Dataset records:

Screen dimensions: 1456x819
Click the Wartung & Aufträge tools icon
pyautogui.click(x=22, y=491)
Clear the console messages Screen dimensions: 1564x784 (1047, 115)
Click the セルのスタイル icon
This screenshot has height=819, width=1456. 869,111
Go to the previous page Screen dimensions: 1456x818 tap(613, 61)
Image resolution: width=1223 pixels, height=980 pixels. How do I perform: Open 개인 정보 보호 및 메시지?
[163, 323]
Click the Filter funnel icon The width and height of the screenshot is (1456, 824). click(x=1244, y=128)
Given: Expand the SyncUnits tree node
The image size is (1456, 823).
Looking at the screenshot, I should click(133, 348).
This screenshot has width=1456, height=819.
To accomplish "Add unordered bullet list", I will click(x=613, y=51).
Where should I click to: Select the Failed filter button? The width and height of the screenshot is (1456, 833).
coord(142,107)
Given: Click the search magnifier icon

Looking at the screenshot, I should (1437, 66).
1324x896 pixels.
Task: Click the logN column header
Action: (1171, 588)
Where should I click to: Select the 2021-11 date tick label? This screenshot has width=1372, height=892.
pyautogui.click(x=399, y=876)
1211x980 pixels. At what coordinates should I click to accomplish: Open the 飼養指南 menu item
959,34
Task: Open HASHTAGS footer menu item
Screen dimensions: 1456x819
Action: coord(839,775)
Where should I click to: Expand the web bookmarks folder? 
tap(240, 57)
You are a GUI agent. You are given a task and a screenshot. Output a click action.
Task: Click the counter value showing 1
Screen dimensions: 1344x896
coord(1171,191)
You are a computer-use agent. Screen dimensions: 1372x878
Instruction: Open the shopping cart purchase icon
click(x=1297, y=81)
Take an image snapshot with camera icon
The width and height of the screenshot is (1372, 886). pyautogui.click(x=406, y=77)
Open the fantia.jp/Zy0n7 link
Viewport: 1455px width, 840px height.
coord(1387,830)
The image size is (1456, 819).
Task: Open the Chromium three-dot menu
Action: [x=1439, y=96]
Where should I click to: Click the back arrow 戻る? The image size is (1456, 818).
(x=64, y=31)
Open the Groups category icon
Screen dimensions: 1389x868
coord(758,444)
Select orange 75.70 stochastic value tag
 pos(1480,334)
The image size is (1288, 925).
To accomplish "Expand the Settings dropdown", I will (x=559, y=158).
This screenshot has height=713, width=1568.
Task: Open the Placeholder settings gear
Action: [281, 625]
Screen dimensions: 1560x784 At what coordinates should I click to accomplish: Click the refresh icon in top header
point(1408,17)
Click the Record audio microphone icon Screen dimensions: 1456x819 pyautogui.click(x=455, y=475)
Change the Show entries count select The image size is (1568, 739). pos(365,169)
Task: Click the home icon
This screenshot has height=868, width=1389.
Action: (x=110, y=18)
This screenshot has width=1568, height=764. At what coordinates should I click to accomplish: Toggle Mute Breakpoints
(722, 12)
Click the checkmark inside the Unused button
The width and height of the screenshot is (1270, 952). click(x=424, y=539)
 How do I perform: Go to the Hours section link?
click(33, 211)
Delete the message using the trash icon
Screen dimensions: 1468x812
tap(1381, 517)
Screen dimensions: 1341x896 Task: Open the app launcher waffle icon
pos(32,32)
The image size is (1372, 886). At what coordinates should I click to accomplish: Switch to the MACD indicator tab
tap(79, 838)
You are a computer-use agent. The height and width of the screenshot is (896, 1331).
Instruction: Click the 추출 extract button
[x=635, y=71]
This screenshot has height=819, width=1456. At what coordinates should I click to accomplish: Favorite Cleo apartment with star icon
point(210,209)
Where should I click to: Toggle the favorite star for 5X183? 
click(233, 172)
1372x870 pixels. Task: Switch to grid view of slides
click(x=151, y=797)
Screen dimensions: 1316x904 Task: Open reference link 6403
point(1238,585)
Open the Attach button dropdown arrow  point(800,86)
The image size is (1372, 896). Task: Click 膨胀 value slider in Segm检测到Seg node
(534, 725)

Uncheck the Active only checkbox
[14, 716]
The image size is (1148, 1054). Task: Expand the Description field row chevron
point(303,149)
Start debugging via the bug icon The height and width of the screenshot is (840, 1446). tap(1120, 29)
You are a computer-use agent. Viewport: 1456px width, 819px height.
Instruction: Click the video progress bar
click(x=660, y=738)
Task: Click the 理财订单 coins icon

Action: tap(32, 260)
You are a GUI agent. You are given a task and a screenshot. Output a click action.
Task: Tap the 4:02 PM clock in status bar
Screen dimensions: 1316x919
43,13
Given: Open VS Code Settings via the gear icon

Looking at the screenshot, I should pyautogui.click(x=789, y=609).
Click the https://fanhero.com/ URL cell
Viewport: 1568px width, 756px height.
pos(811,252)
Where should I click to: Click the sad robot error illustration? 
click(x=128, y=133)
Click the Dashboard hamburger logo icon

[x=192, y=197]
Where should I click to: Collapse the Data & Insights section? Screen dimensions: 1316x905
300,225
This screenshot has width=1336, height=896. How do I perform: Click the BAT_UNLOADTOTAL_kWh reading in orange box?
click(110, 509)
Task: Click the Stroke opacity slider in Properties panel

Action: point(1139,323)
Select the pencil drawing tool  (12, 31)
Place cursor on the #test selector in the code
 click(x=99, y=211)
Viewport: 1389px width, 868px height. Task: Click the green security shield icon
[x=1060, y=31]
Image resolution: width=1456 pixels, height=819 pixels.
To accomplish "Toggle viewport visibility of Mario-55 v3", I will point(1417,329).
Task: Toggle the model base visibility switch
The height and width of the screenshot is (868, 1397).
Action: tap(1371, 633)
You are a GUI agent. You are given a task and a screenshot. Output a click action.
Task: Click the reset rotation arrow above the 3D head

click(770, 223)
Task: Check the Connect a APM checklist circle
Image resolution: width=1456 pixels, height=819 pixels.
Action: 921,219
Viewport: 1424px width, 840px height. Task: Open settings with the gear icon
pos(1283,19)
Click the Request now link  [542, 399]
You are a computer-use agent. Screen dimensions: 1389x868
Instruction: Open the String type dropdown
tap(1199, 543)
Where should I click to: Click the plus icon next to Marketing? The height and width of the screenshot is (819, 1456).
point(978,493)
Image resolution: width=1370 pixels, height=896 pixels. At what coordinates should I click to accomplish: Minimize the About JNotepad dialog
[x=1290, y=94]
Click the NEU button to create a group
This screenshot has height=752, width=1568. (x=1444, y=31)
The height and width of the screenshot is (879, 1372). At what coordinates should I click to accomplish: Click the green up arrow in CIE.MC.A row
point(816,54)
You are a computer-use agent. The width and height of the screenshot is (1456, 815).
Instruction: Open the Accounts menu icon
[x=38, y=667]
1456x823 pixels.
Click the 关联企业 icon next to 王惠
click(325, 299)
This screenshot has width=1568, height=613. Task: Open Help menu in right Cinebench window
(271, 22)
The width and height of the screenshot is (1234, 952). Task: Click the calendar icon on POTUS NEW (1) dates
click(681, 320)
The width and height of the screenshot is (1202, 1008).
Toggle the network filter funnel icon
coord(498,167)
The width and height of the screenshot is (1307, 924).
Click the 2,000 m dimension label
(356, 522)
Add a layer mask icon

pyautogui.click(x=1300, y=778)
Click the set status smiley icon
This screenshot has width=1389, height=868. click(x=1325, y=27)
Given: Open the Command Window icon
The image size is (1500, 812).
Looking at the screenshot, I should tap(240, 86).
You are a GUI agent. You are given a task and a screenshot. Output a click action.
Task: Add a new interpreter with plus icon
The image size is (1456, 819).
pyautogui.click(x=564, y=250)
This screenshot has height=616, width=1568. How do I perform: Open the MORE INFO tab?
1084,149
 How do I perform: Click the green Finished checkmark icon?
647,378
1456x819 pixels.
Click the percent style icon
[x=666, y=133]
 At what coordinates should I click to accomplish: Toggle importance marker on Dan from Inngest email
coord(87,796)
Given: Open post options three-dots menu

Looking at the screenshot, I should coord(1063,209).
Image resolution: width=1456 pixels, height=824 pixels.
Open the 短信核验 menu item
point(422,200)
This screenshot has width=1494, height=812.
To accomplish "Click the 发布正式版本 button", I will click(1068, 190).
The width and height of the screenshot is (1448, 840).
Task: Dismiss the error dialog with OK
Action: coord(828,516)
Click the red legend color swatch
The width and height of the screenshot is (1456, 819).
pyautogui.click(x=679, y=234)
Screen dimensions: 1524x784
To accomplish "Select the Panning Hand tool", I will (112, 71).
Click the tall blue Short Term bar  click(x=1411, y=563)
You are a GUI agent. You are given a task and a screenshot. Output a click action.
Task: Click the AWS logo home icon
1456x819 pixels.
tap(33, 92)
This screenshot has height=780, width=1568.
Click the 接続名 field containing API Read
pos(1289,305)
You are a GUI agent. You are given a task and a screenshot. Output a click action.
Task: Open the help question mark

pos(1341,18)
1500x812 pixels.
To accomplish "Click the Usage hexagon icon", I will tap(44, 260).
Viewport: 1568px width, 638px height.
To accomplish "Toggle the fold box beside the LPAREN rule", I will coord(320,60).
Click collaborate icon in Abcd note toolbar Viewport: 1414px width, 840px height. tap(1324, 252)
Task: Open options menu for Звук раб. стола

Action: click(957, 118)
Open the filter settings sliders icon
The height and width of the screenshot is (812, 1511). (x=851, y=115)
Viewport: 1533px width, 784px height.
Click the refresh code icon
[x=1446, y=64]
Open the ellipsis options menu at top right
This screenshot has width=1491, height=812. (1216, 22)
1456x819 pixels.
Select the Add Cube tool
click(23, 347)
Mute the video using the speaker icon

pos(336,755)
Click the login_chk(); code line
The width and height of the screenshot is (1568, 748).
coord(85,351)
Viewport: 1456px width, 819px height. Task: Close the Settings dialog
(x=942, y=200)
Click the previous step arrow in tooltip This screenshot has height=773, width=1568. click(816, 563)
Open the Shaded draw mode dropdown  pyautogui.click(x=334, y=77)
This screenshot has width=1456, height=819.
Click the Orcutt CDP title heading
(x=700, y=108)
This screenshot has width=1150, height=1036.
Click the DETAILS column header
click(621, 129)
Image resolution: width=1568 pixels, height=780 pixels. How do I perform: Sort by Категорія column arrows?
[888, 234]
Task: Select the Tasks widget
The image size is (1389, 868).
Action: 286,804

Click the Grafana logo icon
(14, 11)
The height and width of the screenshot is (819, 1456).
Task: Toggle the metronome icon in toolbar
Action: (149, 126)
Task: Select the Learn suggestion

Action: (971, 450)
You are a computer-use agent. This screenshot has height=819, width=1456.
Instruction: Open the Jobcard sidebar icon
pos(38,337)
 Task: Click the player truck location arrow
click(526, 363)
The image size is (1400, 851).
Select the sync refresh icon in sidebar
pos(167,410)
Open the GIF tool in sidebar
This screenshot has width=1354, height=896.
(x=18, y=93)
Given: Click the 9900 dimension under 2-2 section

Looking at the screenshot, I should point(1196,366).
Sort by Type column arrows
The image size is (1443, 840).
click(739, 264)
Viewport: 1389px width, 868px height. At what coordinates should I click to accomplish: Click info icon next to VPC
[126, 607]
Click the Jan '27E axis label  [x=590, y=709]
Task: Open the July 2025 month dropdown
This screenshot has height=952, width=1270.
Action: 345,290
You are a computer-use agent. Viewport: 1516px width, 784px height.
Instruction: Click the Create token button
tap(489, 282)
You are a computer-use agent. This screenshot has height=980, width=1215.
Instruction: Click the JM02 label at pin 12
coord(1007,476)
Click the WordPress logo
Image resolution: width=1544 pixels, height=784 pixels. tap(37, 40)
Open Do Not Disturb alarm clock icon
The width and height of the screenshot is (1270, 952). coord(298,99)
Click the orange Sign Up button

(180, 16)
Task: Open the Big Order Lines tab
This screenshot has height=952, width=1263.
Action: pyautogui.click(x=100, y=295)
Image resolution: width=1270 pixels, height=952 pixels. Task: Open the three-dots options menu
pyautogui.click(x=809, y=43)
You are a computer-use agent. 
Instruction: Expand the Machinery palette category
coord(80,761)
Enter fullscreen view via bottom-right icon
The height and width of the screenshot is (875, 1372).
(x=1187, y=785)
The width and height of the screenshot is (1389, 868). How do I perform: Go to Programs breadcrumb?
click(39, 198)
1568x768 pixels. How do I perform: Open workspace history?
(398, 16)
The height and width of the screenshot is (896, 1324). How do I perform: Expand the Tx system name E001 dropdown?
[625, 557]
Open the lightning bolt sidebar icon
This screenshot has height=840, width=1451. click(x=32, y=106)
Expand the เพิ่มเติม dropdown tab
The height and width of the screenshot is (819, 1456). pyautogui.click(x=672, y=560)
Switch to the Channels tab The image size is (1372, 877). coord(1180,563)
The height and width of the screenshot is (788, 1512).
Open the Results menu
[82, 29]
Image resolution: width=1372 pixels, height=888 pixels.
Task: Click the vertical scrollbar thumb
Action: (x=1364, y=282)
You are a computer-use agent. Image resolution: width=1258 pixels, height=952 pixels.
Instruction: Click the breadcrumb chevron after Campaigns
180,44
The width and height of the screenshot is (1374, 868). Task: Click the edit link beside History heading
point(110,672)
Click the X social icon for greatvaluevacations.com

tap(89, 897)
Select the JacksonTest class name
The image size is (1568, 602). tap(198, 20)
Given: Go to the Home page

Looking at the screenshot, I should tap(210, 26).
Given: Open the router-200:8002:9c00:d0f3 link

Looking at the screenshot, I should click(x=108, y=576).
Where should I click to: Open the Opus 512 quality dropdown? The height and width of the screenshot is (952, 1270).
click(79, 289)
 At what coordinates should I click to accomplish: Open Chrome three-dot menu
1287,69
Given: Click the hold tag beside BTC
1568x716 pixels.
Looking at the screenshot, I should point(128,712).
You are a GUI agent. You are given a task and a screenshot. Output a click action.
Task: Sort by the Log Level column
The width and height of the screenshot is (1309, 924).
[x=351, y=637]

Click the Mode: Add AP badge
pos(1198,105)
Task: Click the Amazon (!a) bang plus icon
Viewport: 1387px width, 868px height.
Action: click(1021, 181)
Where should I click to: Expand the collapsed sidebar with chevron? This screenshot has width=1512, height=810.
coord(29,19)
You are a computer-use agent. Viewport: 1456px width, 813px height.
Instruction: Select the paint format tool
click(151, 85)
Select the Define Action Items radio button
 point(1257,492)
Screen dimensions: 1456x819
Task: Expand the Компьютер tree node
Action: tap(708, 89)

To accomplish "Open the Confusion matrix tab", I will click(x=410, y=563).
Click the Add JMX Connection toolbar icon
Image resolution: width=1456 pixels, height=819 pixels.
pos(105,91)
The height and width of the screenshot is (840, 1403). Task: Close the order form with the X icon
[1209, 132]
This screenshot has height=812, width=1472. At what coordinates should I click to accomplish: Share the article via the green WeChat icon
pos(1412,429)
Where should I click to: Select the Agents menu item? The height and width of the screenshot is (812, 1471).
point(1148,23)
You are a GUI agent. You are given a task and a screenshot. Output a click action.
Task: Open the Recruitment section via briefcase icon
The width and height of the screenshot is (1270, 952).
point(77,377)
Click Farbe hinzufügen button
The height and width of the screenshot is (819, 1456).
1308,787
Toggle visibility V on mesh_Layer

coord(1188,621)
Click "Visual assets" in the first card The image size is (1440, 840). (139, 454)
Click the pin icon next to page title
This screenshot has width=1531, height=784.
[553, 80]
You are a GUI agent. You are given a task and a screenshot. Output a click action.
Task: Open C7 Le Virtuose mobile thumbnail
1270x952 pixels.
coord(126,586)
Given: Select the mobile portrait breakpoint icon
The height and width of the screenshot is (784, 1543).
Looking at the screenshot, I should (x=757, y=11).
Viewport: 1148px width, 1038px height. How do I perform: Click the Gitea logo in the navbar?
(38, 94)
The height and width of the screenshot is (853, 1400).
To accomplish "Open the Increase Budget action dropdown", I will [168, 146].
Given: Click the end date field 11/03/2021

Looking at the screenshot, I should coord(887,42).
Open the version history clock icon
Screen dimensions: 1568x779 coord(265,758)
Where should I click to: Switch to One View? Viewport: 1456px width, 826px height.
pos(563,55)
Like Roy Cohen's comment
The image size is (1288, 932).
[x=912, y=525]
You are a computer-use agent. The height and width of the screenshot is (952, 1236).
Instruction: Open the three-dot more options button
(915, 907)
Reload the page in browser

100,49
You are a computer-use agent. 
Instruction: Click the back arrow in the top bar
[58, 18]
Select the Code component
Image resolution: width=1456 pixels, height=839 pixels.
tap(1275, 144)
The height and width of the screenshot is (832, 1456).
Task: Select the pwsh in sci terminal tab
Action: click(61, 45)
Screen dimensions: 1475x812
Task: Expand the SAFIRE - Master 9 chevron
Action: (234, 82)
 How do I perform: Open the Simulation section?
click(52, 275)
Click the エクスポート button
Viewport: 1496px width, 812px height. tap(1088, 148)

* WORK ITEM
Lines containing the word "previous" are to be pulled from the records and copied.

* WORKED SOLUTION
Go to the previous page Screen dimensions: 1456x818 tap(613, 61)
Click the previous step arrow in tooltip This screenshot has height=773, width=1568. click(816, 563)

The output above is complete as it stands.